The flight from DC to Ethiopia was LONG.....13 hours elapsed from the time we left the US until we landed in ET. The plane was very nice and we enjoyed tracking our progress on the seat back (we also watched movies and played games like Solitaire).
Unfortunately, that wasn't the end of the bag dilemma(s) as when we arrived in Ethiopia and were clearing customs, about 2/3 of our group made it to the parking lot but the remainder of us were detained. It quickly became apparent that their reasons for why we were being detained were changing. They wanted to go through each and every bag and inspect our donations. We seemed to be at a standstill for quite some time. Eventually, (oh about 4-5 hours later) they did go through our bags and determined that we would need to pay tax on some select items (mostly new soccer balls, etc.). Eventually we were released (after paying what our guide Maste taught us was "skin tax") and made our way to our home away from home. I wish that I could describe to you what driving/riding in a car on the streets of Ethiopia is like. It was an adventure each and every day. There aren't many driving laws, road signs or traffic lights. I'm not sure if I saw one single stop sign the entire time. There is a lot of honking and what seemed to us like many close calls. It takes 2 years to receive your drivers license in ET and there are rarely (or so we were told) traffic accidents. It was always exciting as not only are the drivers dodging other cars and pedestrians but there is also livestock randomly wandering in and around the streets.
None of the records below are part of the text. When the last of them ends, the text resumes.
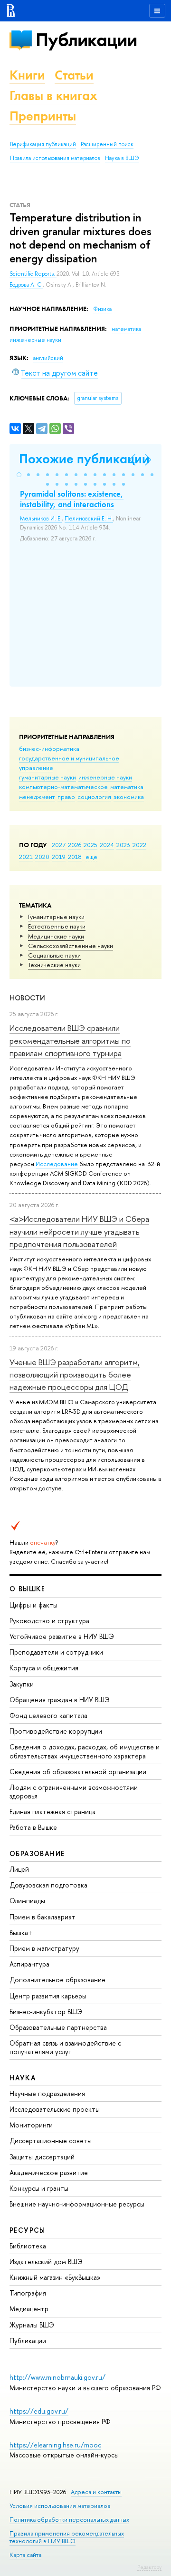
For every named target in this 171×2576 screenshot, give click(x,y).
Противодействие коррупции (56, 1731)
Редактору (149, 2567)
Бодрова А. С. (26, 285)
This delay caused us to miss what was to have been our first orphanage visit but it allowed us to get settled into the Ethiopian Guest Home for the evening and get a decent night's rest. It also gave us time to get to know the neighborhood kids who were congregating outside of the guest home gates. Almost all of these children are in school and speak great English. They loved playing with the iPads, throwing frisbee and playing soccer. They were loyal to our group all week....hanging out each morning when we got up and again in the afternoon/evenings when we returned to the guest house.